- Theatrical release poster
- Directed by: Alex March
- Screenplay by: Lawrence Roman
- Based on: Paper Lion by George Plimpton
- Produced by: Stuart Millar
- Starring: Alan Alda Lauren Hutton Joe Schmidt Vince Lombardi Alex Karras John Gordy Mike Lucci Pat Studstill Roger Brown Karl Sweetan
- Cinematography: Morris Hartzband Peter Garbarini
- Edited by: Louis San Andres John Carter Sidney Katz
- Music by: Roger Kellaway
- Distributed by: United Artists
- Release date: October 14, 1968;
- Running time: 107 minutes
- Country: United States
- Language: English
- Box office: $1.7 million (rentals)

= Paper Lion (film) =

1968 film by Alex March

Paper Lion is a 1968 sports comedy film starring Alan Alda as writer George Plimpton, based on Plimpton's 1966 nonfiction book of the same name depicting his tryout with the Detroit Lions of the National Football League. The film premiered in Detroit on October 2, 1968, and was released nationwide the week of October 14, 1968.

==Plot==
George Plimpton, a writer for Sports Illustrated, has been indulging in a variety of Walter Mitty-like whims and stunts, trying his hand at being a professional athlete (such as briefly pitching in an exhibition game against All-Star baseball players or boxing a round with Sugar Ray Robinson), then writing about the experience.
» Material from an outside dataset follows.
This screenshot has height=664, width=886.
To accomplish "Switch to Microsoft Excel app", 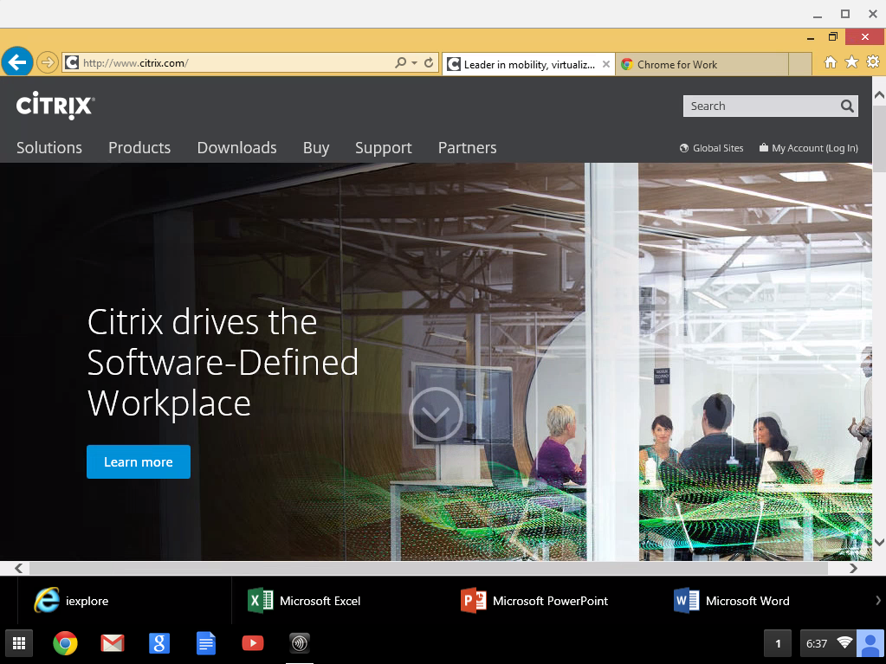I will click(x=305, y=601).
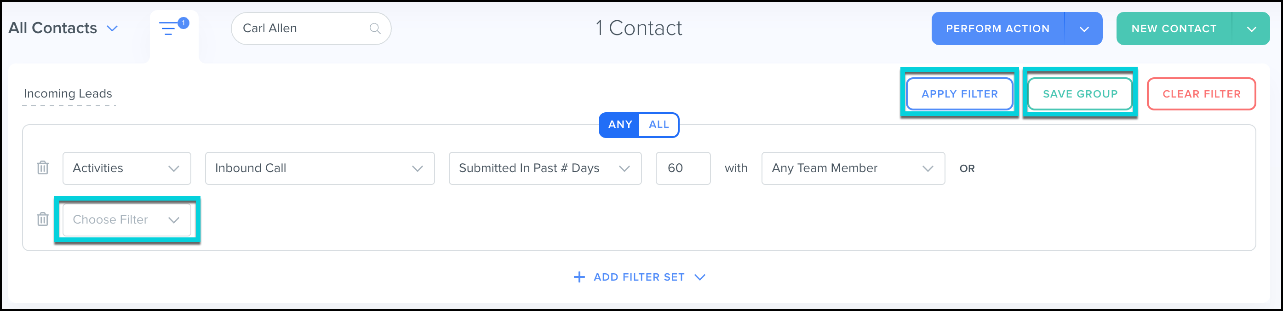Open the Activities filter type dropdown

pyautogui.click(x=127, y=168)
During a game of touch football, his editor gets an idea that Plimpton should try going to a professional football team's training camp as a player. The Detroit Lions agree.

Plimpton attempts to disguise the fact that he is a total amateur, but Lions players can see the truth. He is unwelcome to some who resent the intrusion, but star player Alex Karras intervenes on his behalf.
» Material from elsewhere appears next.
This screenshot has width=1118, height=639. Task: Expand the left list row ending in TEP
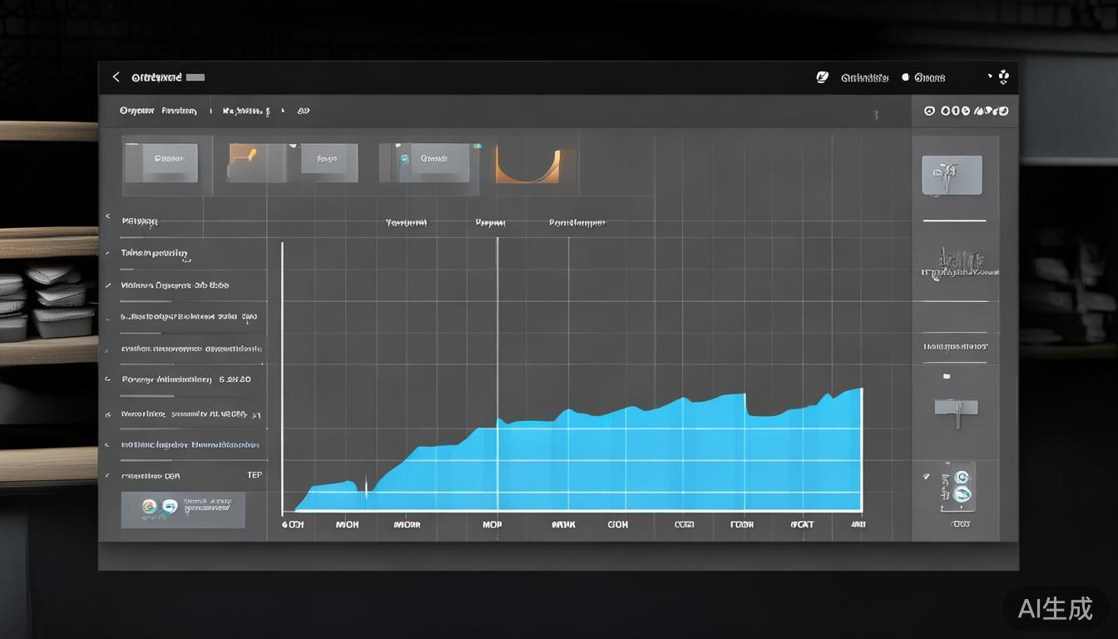pos(107,476)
In practice, Plimpton demonstrates his ineptitude and gets knocked around. But he is a good sport and never complains, which most of his teammates appreciate. At one point, he scores a touchdown in practice and is pleased with himself, until catching the other Lions laughing because they let him score.

With a relatively meaningless pre-season exhibition game scheduled against the St. Louis Cardinals, the Lions' head coach, Joe Schmidt, decides to let George play quarterback for one series of downs. George is sacked for losses, does very little right, and runs into a goal post, knocking himself cold. Film from the September 8, 1967, preseason game between the Lions and Cardinals is used.

But at least he gets a good story out of it, which he goes back to New York City to write.

==Cast==
- Alan Alda as George Plimpton
- Lauren Hutton as Kate
- David Doyle as Oscar
- Roy Scheider as Central Park Flag Football Player
- Joe Schmidt as Himself
- Alex Karras as Himself
- John Gordy as Himself
- Mike Lucci as Himself
- Sugar Ray Robinson as Himself
- Pat Studstill as Himself
- Roger Brown as Himself
- Frank Gifford as Himself
- Vince Lombardi as Himself
- George Wilson as Himself
- Lem Barney as Himself
- Garo Yepremian as Himself

==Differences from book==
There are major differences between the book and the film, mostly attributable to the producers moving the time period up to 1967. Despite the late 1968 release, its filming features the 1967 Lions—and does not attempt to re-create the time period of the book, which is 1963. Joe Schmidt, still an active player in 1963, is the Lions' head coach in the film. Defensive tackle Alex Karras was serving a suspension from pro-football in 1963 for gambling and was not at the training camp. He is one of Plimpton's main supporters in the film.

In the book, Plimpton only plays in an intra-squad scrimmage, where he loses yardage on five straight plays. In the film, Plimpton does well in the scrimmage and scores a touchdown, only to realize shortly afterward that the defense did not give it their all and let him score.

The film depicts five plays when Plimpton is permitted to quarterback the Lions in a fictitious pre-season game with the St. Louis Cardinals. There is a scene where Plimpton meets with Green Bay Packers coach Vince Lombardi, who informs him that he will not be attending the Packers training camp. Plimpton never wrote about any meeting with Lombardi.

==Reception==
Film critic Roger Ebert gave the film three stars of a possible four, writing, "I don't know what to make of 'Paper Lion' as a movie — it will not be immortal, I guess — but as wish fulfillment, it's crackerjack."

In a 2012 piece in The New Yorker, written upon the release of the documentary Plimpton! Starring George Plimpton as Himself, Plimpton's son Taylor criticized Alda's performance. "Alda's version was always angry or consternated, like a character in a Woody Allen film, while my dad, though he certainly faced hurdles as an amateur in the world of the professional, bore his humiliations with a comic lightness and charm — much of which emanated from that befuddled, self-deprecating professor's voice."